"What I want to believe based on emotions and what I should believe based on evidence does not always coincide." - Michael Shermer
Have you ever felt this in your leadership?
Here are some ways that I have experienced this phenomena:
- I worked really hard and delivered on all my projects last year, I should have gotten a bigger raise.
- I feel like I am plateauing in my career and there is nothing left to learn.
- I just accomplished my major objective, now promote me.
- My kids say they are getting straight A's, but I never see them study.
There are times in our leadership lives where the emotion of what we desire can outrun the evidence that is before us.
Harvard Business Review (November, 2015) wrote on what they called “The New Science of Customer Emotions." The premise is that when companies connect with customers emotions, the payoff is enormous. The idea is that brands and the companies they represent want to be trusted, but they often fail to align themselves with the emotion that drives the desired behavior.
The authors of the article suggest that if your customer wants to “have confidence in the future,” you will need to show them that future is better than the past by creating positive mental pictures of what the future looks like.
As a leader, how does this apply to you?
In my experience, those under your leadership have different emotional needs that you may meet. Some of these needs include:
- To be trusted and believed in not only as an employee, but as a person.
- To feel valued as an individual, and that their work is meaningful.
- To believe you listen to and understand them through your actions.
- To rest assure that they may be forgiven if they make a mistake.
- To feel confident in their current position, as well as what the future may bring.
At this point, you are probably saying, “Okay, so I know I need to connect emotionally.” Yes, you know you need to; but does the evidence support what you believe to be true?
Here is an example of what I mean.
I was in a class not long ago where the facilitator played "The Ultimate Game" with a couple of students. It goes like this:
One person gets a sum of money and is told to split it with the other person and keep the rest for themselves. If the second person accepts the deal, they both keep the money. If the second person rejects the deal, neither one of them keep the money. They will play the game twice. Here is how it worked:
Game 1: Person A gets $100 and decides to give Person B $50. Person B accepted this amount.
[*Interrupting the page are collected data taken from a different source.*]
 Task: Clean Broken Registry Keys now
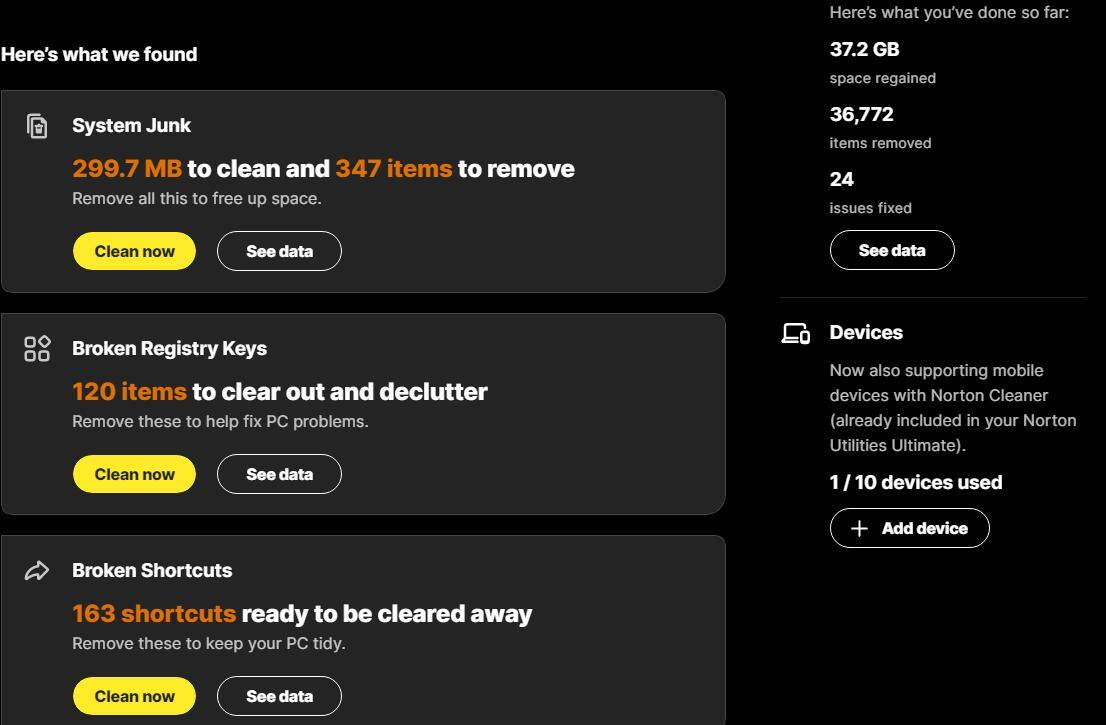(134, 474)
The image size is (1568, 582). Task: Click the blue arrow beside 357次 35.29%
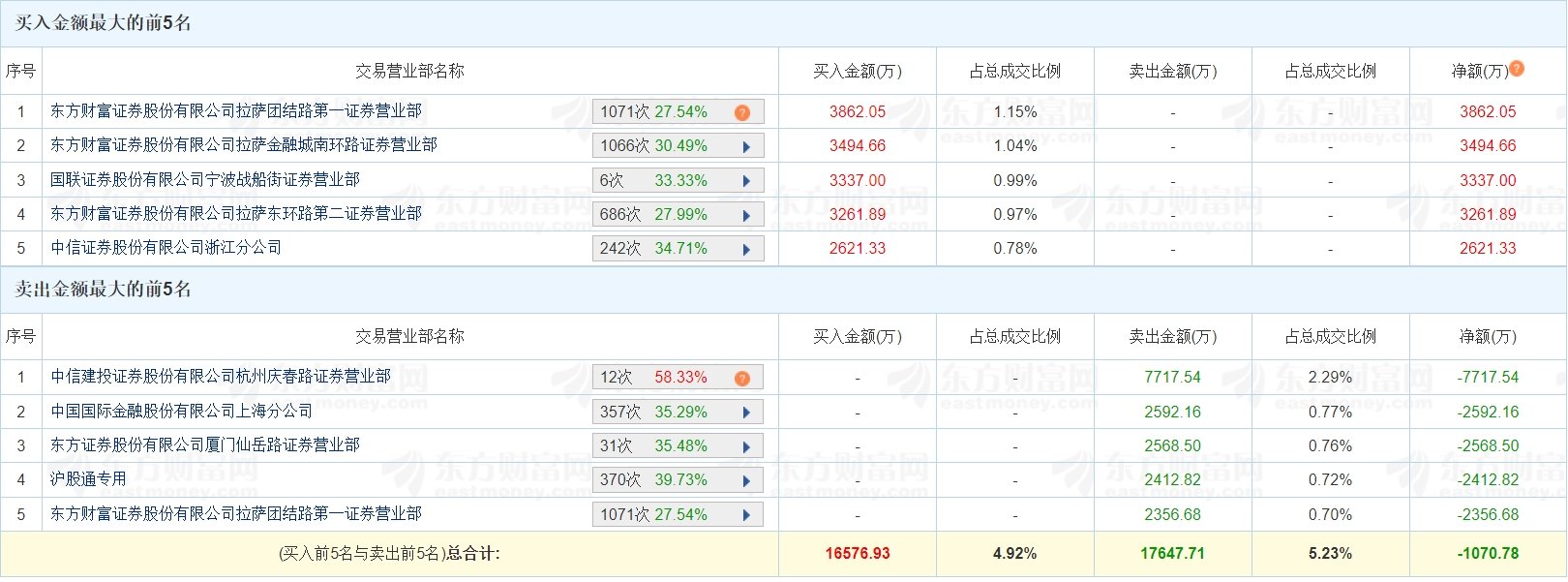click(746, 413)
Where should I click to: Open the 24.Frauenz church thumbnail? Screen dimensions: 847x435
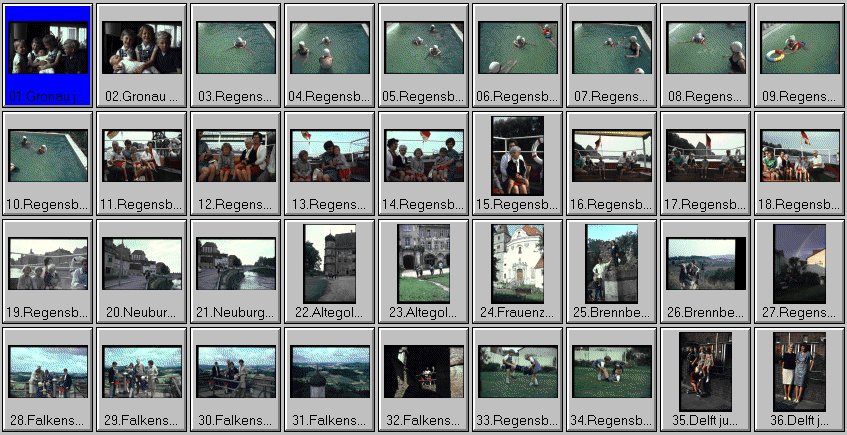(x=517, y=264)
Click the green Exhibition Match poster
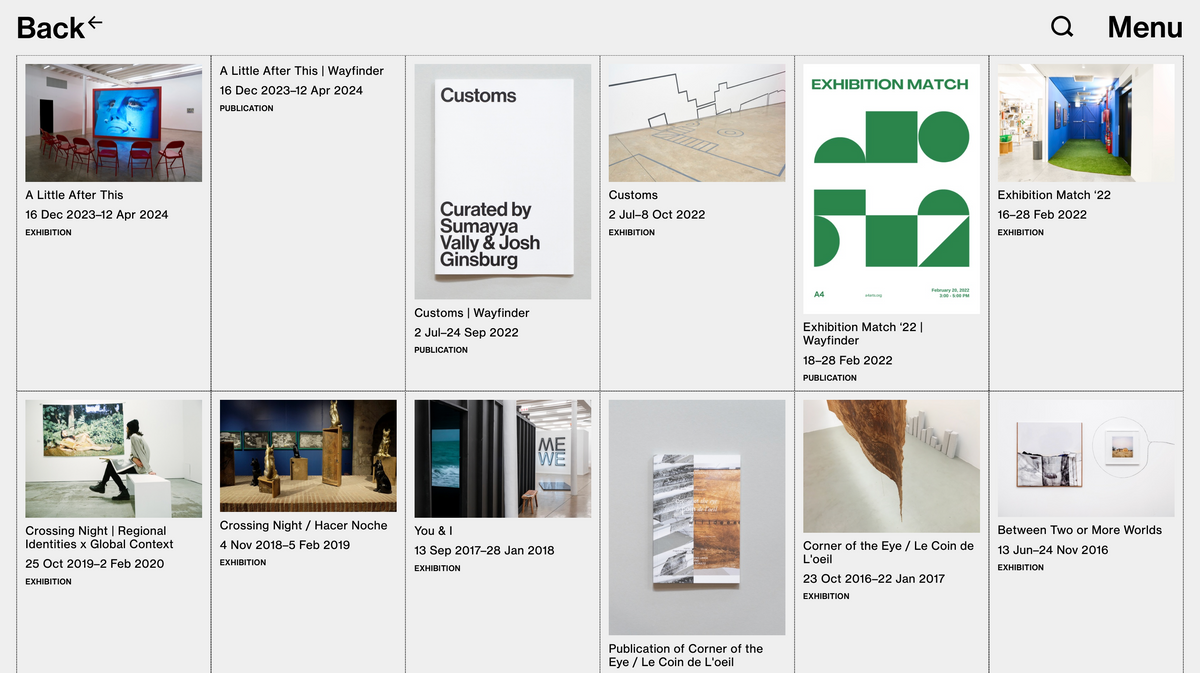This screenshot has width=1200, height=673. (x=891, y=189)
The teacher said that almost 100% of the time, it happens like this.
Then they play Game 2.
Game 2: Person A gets $100 and decides to give Person B $10. Person B did not accept.
Person A: “Why didn't you accept?” Person B: “Because you got more than me.“ Person A: “Yes, but you still have $10 more than when you started.” Person B: “I know, but it isn’t fair, so no deal.“
Neither Person A or Person B keep any money.
In a non-emotive state, we can see that Person B is being irrational. This person would have received 10 more dollars than they started the day with. This is free money, no strings attached. However, because it did not seem fair, emotion began to cloud the decision-making process and poor outcomes occurred.
It is no secret that emotions are important influences on the decisions we make and the impact we have on other people. As leaders, this is true for us as well. Let's not assume that we are making good emotional connections with those under our leadership. Go out and ensure that they feel valued and appreciated for what they do and who they are. Oh, and by the way, why not collect some data along the way to show you actually are connecting emotionally?
Homework: Look at the 10 emotional needs that you as a leader can meet for your followers. Can you show supporting evidence that you actually meet those needs?